How to learn to trade? It is the very first question that would arise on a beginner’s mind. Trade refers to the process of purchasing and bartering the listed securities in the market.
Every company requires funds to carry on business activities continuously. However, it is not possible to arrange the whole amount by the investment of the promoter. So, after completing due obligations, there arise issues of securities in the stock market.
These securities are purchased by the investors in exchange for their funds. The price fluctuation of shares helps in earning profit. This is the reason that attracts a large number of people to the stock market.
1. How to Learn to Trade? – Crucial Things to Know!
In simple words, trading is the process of buying and selling financial securities in the stock market. Many securities are being exchanged in the market. The sole purpose of this exchange process is to earn profit.
However, the profit can be earned in many ways. The most refined ways include getting interest, dividends, or derivations from price fluctuations. A person who is involved in share trading is referred to as a stock trader or stock dealer.

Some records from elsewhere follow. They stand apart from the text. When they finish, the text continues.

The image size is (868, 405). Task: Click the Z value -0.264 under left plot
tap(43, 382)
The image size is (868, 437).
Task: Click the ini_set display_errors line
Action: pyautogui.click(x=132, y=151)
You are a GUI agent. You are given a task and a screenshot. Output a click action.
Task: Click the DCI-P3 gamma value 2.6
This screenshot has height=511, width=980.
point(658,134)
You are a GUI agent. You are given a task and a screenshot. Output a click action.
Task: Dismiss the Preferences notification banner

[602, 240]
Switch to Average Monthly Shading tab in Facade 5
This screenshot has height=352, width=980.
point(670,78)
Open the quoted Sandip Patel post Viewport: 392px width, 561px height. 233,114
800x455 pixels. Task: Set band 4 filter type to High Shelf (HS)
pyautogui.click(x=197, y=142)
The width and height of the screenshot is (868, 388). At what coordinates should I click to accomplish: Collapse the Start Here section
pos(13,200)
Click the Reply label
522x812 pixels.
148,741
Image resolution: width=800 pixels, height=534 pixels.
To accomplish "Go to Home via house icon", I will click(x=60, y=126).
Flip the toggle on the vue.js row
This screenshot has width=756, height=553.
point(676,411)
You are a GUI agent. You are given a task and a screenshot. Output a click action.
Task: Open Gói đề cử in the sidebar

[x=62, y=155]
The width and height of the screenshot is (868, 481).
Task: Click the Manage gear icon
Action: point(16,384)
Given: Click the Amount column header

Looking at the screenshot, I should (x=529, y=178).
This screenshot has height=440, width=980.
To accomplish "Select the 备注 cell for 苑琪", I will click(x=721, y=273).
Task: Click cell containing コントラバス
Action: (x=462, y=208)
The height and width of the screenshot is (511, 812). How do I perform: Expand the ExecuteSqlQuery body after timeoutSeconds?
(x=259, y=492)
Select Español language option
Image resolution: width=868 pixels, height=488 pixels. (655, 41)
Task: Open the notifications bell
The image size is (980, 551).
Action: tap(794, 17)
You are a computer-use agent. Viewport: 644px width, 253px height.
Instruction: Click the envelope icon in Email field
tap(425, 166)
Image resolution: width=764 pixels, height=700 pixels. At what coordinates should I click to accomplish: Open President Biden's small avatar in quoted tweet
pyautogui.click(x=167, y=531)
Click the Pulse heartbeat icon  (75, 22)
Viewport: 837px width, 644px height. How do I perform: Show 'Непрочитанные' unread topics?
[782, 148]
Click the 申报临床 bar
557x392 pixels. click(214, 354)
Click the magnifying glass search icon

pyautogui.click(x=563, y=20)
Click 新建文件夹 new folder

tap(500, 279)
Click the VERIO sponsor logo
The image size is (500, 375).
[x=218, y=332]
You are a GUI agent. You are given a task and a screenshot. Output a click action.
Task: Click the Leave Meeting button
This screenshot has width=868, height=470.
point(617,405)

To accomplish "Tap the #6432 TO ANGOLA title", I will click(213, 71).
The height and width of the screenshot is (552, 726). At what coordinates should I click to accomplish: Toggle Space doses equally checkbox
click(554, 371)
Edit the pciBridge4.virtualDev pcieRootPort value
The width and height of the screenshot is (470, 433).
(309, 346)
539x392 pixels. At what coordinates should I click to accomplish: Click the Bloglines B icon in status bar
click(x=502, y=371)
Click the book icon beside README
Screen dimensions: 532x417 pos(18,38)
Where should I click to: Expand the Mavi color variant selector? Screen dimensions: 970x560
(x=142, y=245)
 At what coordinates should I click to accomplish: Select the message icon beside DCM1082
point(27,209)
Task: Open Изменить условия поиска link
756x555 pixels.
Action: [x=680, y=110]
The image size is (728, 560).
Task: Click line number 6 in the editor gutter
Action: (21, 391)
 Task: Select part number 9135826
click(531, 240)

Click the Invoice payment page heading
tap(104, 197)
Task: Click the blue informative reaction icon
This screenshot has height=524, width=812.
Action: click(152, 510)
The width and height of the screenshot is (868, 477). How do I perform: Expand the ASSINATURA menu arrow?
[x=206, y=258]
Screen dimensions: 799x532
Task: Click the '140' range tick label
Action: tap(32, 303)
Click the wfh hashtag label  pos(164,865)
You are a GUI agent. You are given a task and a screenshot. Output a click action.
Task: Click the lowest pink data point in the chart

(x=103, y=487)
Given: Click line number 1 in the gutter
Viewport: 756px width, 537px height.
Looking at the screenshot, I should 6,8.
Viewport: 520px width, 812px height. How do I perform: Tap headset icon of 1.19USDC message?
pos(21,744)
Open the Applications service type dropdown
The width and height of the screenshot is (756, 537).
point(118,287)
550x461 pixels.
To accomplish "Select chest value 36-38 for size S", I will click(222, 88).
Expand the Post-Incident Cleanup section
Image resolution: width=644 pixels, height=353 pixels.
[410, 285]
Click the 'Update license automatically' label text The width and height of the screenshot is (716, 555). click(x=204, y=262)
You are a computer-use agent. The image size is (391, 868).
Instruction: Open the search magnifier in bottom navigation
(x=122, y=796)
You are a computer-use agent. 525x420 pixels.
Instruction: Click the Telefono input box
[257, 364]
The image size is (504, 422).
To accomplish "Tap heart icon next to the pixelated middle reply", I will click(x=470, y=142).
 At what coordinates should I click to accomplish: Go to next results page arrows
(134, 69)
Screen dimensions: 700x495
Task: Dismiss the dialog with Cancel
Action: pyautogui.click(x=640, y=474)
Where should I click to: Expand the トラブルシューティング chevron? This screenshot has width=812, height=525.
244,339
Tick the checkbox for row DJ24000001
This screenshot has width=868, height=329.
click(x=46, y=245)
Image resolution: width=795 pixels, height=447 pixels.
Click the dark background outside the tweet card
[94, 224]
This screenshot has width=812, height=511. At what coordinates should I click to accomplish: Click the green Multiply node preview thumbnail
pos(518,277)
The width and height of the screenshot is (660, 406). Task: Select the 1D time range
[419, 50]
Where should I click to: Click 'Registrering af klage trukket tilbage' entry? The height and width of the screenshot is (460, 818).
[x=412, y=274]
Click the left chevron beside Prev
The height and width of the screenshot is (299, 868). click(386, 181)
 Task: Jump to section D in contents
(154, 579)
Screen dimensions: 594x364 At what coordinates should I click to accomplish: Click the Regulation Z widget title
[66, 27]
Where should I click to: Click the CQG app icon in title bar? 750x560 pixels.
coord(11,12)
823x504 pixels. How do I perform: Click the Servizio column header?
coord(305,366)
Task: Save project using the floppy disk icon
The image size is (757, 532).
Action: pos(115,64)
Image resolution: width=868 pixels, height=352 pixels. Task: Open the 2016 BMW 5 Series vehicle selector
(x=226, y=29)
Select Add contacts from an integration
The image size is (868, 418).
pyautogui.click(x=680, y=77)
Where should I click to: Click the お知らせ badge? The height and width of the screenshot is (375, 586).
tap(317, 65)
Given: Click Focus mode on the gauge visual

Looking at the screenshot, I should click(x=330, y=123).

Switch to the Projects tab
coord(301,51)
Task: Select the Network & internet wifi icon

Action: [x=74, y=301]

Stock traders can be an investor, a speculator, an agent, or a stockbroker. It requires calculated moves to be addressed by the investor. Furthermore, the ability to make tough decisions is also important.
The trading process takes place between shares, stocks, bonds, debentures, commodities, and currencies. Let’s go through the information given below.
1.1. Important Trading Related Terms
Stock trading is a wide concept, which is just limited to shares. Besides, it also includes other financial instruments and other related terms. All these terms are necessary to understand especially for beginners.
1.1.1. Stock Exchange
A Stock Exchange is a marketplace where the exchange process of listed securities takes place. It can be called an aggregation of stocks. The instruments under trade include bonds, shares, and other securities.
Every company has to list its shares on any stock exchange. However, it must be done before transferring the shares to anyone.
Every country has its stock exchanges in which securities are listed. Many companies list their shares on foreign stock exchanges. This attracts foreign investors to invest in their company.
Stock exchange facilitates real-time price discovery of listed securities. The price information helps in decision-making for the investors.
1.1.2. Financial Securities
Security is a common term referring to any stocks, bonds, debentures, etc. Security represents ownership of a company. Each security bears the legal seal of the company.
The seal acts as the indicator that binds the company. These are moveable assets that can be transferred. However, the company issues these securities when it requires funds.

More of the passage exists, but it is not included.